Vimeo Livestream
- Company type: Subsidiary
- Available in: English
- Founded: New York City, U.S.
- Headquarters: 555 West 18th Street, New York City, {{{location_country}}}
- Area served: Worldwide
- Owner: Vimeo
- Founders: Max Haot Dayananda Nanjundappa Phil Worthington Mark Kornfilt
- Key people: Mark Kornfilt (CTO/CPO)
- Employees: > 100
- Parent: Vimeo
- Website: Livestream.com
- Commercial: Yes
- Registration: Required to broadcast, optional to view
- Launched: 2007; 19 years ago (as Mogulus)
- Current status: Active
- Native clients on: iOS, Android, Roku, tvOS

= Vimeo Livestream =

Live streaming platform of Vimeo

Vimeo Livestream is a video live streaming platform based in New York City that allows customers to broadcast live video content using a camera and a computer through the Internet, and viewers to play the content via the web, iOS, Android, Roku, and the Apple TV. Livestream requires a paid subscription for content providers to use; it formerly offered a free ad-supported service but no longer does so as of 2016.

==History==
Livestream was founded as Mogulus in 2007 by Max Haot, Dayananda Nanjundappa, Phil Worthington, and Mark Kornfilt, and has offices in New York, Los Angeles, London, Zaporizhia and Bangalore. It launched with a free streaming service, and introduced its white label “pro” service in April 2008 with Gannett as its first customer. In July 2008, Gannett invested in Mogulus with $10 million in funding. Mogulus helped C-SPAN to coordinate its online streaming and broadcast of the inauguration of U.S. President Barack Obama in January 2009.

In May 2009, Mogulus re-branded as Livestream. Haot stated that as they started gaining more professional customers, the name "Mogulus" felt like it was impeding the company, and opted to rebrand the company, spending around to acquire the "livestream.com" domain name via auction. On October 30, 2009, the Foo Fighters played their first internet-only live concert from their studio space Studio 606 in Los Angeles using Livestream. During the 2 hour and 45 minute performance, viewers were able to ask the band questions, and request songs through a custom Facebook page with an integrated chat feature. The event drew more than 150,000 viewers worldwide .

In May 2014, the company moved its headquarters from Chelsea to Brooklyn, New York. Jesse Hertzberg was appointed CEO in April 2015, with all four founders remaining with the company in senior roles. In 2017, Livestream appointed cofounder Mark Kornfilt as the new CEO.

On September 26, 2017, Livestream was acquired by IAC via subsidiary Vimeo. Vimeo incorporated Livestream into their service Vimeo Live, with plans for professional and enterprise customers. At the time Vimeo acquired Livestream, then CEO of Livestream Mark Kornflit took the position of General Manager of Live and reported to Vimeo CEO Anjali Sud.

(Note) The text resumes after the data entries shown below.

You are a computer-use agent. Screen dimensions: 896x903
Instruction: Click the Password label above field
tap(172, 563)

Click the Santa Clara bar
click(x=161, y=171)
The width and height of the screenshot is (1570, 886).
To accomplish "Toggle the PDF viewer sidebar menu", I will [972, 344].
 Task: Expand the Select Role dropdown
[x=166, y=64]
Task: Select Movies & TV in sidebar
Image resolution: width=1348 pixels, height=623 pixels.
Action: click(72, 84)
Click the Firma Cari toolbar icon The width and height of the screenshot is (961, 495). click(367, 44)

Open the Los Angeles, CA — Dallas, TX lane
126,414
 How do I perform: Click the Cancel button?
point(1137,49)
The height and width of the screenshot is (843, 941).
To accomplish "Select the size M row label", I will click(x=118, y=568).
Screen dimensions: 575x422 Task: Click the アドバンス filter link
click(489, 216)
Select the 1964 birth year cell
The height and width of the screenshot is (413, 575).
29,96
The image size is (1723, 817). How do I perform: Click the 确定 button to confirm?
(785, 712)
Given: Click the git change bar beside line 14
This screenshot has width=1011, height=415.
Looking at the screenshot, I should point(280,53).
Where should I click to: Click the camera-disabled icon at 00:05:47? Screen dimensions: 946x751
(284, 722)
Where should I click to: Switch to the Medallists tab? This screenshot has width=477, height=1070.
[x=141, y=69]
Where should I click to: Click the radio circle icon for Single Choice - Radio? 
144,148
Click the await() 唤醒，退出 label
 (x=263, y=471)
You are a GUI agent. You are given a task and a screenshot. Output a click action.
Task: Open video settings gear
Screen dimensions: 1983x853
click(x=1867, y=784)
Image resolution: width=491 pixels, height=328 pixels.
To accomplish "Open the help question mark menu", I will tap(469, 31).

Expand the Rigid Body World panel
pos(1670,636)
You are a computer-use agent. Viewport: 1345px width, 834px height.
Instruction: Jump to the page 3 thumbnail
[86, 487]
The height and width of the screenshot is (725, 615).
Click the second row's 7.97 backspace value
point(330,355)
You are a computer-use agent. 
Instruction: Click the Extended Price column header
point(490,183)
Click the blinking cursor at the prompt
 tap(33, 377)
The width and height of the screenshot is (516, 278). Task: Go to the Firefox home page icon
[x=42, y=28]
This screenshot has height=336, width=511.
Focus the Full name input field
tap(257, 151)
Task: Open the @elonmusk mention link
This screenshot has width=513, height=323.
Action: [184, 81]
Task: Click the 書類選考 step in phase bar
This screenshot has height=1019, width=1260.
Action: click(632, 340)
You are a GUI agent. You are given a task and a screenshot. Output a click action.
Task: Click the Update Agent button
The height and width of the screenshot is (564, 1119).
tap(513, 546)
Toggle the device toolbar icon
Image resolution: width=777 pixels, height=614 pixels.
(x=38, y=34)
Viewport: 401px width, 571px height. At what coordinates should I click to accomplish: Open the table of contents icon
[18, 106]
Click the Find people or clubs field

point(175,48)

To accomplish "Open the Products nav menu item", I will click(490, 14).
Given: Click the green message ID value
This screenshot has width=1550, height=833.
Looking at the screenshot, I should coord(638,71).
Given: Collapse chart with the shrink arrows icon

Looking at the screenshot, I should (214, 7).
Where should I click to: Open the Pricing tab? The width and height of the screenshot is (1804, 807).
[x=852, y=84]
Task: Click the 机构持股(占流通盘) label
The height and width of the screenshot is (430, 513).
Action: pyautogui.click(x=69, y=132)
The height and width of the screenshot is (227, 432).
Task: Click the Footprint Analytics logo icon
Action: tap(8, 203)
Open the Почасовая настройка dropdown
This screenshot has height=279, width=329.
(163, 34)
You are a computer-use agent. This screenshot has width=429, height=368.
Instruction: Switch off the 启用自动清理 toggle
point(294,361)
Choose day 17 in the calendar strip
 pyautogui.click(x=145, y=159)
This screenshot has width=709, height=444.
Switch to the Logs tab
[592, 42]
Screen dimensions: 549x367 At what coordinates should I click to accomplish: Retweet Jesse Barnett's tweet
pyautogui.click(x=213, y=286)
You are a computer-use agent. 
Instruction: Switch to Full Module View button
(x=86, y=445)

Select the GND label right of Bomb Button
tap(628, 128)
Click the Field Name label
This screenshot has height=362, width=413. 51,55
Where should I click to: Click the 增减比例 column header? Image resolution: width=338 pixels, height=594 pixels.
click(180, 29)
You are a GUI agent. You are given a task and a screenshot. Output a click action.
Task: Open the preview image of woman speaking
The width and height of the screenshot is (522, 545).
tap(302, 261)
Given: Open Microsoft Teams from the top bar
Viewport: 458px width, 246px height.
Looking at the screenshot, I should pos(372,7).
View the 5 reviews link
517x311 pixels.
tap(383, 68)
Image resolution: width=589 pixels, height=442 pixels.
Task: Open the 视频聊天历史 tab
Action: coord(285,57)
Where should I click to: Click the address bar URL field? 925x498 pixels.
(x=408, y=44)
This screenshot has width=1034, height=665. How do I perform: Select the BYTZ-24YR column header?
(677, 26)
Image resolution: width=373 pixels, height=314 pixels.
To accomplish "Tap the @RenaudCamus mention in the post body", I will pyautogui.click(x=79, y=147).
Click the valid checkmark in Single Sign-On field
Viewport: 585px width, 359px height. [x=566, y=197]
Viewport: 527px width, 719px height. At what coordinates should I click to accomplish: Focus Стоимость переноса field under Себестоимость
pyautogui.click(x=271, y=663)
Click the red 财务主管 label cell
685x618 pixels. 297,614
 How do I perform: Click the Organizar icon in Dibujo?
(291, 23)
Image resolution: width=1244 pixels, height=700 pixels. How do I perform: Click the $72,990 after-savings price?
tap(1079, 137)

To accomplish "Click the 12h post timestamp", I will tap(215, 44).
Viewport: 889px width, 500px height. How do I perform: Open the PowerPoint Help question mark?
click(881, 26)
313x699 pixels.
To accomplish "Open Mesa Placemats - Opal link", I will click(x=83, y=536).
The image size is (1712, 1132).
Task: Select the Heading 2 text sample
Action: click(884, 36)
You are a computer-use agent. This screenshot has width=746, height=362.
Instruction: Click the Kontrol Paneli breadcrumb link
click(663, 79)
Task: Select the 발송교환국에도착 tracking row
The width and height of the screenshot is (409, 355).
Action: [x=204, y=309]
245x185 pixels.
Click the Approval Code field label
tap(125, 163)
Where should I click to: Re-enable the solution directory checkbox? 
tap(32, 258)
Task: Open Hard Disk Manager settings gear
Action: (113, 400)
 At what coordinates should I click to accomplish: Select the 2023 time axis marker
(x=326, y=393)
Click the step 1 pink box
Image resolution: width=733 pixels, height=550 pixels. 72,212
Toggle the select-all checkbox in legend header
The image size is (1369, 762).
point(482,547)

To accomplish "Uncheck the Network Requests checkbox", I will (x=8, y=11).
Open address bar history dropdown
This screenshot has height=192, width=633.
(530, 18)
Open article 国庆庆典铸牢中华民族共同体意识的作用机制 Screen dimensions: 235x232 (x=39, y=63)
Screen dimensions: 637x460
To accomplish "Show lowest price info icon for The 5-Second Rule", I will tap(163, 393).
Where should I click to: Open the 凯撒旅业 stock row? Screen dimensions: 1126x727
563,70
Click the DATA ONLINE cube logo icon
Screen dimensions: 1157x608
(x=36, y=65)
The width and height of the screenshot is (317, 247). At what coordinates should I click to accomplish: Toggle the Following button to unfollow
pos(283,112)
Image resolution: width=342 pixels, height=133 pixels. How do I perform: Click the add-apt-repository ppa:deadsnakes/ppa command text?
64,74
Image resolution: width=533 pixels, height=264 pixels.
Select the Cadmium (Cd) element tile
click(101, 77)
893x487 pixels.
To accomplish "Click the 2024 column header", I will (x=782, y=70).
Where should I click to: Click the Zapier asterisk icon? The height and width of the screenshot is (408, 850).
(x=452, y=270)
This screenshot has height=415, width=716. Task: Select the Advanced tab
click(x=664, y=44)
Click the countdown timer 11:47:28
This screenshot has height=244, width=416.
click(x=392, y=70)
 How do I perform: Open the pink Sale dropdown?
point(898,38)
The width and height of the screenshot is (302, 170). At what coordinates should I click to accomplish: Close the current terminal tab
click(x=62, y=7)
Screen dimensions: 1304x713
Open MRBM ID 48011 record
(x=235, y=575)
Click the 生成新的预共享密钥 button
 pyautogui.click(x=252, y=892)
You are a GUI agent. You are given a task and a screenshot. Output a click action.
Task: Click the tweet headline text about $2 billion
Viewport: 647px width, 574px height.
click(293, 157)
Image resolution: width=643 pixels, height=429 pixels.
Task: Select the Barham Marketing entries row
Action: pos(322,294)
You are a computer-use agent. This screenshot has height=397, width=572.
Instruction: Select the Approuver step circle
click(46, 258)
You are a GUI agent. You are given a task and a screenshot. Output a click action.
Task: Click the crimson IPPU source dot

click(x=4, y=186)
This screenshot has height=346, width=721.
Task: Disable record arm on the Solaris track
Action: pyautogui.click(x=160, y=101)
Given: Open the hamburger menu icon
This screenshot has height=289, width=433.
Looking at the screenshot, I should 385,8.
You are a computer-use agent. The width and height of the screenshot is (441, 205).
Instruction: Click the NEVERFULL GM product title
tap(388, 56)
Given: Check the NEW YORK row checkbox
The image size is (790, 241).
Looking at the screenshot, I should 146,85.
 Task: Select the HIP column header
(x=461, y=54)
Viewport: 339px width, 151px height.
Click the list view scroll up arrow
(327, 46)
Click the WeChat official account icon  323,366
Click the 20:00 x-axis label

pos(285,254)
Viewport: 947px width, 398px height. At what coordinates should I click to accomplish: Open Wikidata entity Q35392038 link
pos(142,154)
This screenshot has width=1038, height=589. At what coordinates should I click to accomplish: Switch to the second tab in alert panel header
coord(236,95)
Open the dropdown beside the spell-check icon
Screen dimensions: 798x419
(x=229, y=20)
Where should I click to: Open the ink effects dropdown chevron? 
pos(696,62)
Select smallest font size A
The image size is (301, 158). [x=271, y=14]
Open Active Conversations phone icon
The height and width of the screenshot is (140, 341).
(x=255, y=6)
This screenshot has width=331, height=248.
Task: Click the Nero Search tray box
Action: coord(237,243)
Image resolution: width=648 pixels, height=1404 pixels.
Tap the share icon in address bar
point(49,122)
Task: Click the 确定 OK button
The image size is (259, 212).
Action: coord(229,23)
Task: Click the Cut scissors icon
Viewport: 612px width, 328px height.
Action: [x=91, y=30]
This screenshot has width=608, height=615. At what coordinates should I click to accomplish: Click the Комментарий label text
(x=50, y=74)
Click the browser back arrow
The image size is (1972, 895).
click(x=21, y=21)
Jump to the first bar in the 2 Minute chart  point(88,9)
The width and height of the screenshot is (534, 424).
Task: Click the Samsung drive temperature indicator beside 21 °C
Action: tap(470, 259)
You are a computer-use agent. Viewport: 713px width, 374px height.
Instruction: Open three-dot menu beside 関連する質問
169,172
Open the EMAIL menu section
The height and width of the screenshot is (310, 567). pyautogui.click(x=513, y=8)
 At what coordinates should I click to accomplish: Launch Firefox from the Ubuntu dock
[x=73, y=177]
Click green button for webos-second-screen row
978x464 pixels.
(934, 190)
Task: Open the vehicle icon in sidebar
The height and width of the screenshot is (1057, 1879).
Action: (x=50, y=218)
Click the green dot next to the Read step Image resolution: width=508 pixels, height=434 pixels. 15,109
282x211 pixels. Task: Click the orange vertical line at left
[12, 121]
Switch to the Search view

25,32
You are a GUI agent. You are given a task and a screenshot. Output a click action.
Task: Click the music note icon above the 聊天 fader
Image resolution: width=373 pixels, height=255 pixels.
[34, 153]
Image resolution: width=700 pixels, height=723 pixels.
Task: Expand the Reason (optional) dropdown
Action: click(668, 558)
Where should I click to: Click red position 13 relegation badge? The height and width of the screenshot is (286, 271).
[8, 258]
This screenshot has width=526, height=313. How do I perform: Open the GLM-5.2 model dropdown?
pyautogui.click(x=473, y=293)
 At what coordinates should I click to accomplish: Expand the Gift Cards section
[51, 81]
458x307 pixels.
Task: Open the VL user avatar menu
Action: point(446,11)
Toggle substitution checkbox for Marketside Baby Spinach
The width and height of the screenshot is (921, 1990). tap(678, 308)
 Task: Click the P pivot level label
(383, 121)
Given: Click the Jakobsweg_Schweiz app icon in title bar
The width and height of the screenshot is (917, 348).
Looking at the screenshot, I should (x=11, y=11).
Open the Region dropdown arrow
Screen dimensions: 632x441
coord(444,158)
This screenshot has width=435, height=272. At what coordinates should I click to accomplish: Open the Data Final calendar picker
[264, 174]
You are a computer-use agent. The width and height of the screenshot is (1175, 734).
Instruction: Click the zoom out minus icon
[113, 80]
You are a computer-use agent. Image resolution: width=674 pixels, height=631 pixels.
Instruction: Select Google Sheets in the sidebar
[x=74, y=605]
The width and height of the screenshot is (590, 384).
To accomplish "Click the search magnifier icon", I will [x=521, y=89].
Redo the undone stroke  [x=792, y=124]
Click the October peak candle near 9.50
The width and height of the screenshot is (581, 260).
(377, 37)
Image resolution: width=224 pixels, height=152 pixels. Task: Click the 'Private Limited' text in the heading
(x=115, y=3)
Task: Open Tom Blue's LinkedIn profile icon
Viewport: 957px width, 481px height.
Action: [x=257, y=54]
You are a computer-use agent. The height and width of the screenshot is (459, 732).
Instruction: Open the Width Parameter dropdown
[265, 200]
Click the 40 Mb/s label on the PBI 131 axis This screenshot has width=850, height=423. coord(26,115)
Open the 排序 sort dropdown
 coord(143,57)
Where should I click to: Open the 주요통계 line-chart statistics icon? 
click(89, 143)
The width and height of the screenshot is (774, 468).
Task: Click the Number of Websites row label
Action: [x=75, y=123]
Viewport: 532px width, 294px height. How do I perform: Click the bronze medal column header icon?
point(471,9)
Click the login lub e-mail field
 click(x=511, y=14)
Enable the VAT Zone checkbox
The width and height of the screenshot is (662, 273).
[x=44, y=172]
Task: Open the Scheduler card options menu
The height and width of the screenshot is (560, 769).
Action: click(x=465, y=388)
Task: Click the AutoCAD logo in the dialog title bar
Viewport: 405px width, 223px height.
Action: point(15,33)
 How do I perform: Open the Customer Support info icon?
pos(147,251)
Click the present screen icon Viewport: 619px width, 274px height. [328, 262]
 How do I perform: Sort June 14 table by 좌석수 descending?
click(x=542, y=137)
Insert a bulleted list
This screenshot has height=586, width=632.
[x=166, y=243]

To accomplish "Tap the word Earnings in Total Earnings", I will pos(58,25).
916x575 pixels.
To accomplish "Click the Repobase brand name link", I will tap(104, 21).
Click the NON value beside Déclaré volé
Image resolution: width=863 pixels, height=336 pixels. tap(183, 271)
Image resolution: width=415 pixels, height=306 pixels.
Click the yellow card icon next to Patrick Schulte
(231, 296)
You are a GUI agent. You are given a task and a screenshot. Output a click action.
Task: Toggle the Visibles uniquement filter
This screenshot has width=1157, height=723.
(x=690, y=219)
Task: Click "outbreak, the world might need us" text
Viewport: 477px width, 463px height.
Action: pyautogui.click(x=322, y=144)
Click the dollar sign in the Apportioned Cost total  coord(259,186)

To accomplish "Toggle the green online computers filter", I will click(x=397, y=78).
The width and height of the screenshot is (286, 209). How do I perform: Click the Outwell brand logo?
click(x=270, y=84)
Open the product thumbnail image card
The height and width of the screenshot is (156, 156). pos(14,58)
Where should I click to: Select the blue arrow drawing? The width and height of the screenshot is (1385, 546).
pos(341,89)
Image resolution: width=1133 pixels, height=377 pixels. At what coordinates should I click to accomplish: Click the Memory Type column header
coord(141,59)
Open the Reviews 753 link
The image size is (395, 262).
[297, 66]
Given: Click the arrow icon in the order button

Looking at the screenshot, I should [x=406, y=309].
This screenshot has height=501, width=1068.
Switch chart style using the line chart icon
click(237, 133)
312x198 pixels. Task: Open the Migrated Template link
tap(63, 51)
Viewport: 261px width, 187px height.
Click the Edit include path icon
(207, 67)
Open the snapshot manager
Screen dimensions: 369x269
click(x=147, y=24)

In July 2020, the National Academy of Television Arts & Sciences used Livestream via Vimeo OTT to broadcast the Daytime Emmy awards. The Grand Rapids Symphony used the same platform when it began live streaming events in September 2020 as part of its response to the COVID-19 pandemic.

As of February 2021, the New York Stock Exchange and Nasdaq were using Vimeo to live stream their opening and closing bells. Additionally, Stellantis and Allianz Partners have been open about their use of Vimeo live streaming services in their business communications and marketing, respectively.

==Products==
In 2007, Mogulus introduced 'Studio', an online interface that simulated a tv studio. Users could mix camera feeds, video, YouTube, tickers, overlays to create a "netcast". A Mac/PC desktop client 'Procaster' could be used to combine a camera feed with screen capture. Procaster was later renamed Livestream Producer.

On October 29, 2011, Livestream introduced a new online platform. This dispensed with the channel approach of Studio in favor of an event based one. Multiple video posts, images, or text items could be added to an event. The platform also included an adaptive bitrate player.

With its acquisition of Livestream.com, Vimeo provides live streaming services to individuals and brands as well as to enterprise customers.